Required action: If a line in the data below includes the string "width", please return a copy of it.

Records shown:

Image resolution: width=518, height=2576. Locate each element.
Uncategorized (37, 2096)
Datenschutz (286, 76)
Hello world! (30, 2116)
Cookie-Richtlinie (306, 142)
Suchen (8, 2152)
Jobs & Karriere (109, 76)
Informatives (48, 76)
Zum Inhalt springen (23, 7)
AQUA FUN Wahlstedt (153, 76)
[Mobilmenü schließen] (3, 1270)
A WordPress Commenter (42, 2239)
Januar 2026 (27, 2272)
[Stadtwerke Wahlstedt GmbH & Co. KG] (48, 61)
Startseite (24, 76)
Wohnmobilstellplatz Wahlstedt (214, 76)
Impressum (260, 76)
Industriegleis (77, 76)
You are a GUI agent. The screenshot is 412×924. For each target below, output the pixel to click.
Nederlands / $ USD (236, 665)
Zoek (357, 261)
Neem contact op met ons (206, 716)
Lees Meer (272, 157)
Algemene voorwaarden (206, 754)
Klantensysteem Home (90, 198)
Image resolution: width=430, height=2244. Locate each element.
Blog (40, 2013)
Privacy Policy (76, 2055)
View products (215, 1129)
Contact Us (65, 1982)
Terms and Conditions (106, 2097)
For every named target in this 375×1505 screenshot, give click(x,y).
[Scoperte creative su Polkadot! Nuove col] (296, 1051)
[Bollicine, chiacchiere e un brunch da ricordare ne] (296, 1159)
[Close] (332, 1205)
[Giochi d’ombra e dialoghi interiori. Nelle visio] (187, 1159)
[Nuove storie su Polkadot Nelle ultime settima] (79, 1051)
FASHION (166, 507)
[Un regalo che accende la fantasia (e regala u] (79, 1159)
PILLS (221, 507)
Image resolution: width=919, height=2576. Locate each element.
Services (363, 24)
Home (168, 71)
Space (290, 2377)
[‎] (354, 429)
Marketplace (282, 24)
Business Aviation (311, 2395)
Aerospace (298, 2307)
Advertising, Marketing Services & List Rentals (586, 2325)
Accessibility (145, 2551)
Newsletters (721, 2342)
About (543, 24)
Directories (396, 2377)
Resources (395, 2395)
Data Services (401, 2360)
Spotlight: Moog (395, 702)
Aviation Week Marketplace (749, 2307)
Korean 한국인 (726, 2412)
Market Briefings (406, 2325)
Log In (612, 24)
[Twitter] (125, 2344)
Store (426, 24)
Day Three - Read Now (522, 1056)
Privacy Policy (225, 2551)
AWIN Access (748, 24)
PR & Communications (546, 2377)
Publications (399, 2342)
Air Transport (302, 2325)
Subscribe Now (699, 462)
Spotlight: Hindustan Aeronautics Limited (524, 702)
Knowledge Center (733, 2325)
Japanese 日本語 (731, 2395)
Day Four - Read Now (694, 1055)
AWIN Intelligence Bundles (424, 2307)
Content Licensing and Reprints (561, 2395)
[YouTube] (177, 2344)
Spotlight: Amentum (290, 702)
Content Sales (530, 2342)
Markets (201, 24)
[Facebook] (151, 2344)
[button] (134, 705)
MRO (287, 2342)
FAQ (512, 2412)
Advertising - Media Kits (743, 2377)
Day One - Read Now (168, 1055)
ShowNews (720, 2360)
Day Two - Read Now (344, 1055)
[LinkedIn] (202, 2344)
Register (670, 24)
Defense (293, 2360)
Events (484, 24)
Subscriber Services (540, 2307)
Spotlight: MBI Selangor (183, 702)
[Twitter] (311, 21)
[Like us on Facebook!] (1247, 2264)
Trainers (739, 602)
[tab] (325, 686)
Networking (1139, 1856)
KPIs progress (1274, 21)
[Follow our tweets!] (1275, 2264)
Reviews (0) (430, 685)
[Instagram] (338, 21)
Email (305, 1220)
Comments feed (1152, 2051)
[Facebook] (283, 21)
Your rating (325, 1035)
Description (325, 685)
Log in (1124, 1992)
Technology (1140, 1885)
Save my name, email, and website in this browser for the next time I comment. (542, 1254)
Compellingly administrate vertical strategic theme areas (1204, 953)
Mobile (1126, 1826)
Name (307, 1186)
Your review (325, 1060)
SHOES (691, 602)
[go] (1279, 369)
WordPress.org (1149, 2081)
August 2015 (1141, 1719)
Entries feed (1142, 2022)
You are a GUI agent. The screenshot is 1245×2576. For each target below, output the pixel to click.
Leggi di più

Solution:
Image resolution: width=518, height=2576. Locate each element.
Image resolution: width=430, height=2244. Locate each element.
Image resolution: width=919, height=2576. Locate each element.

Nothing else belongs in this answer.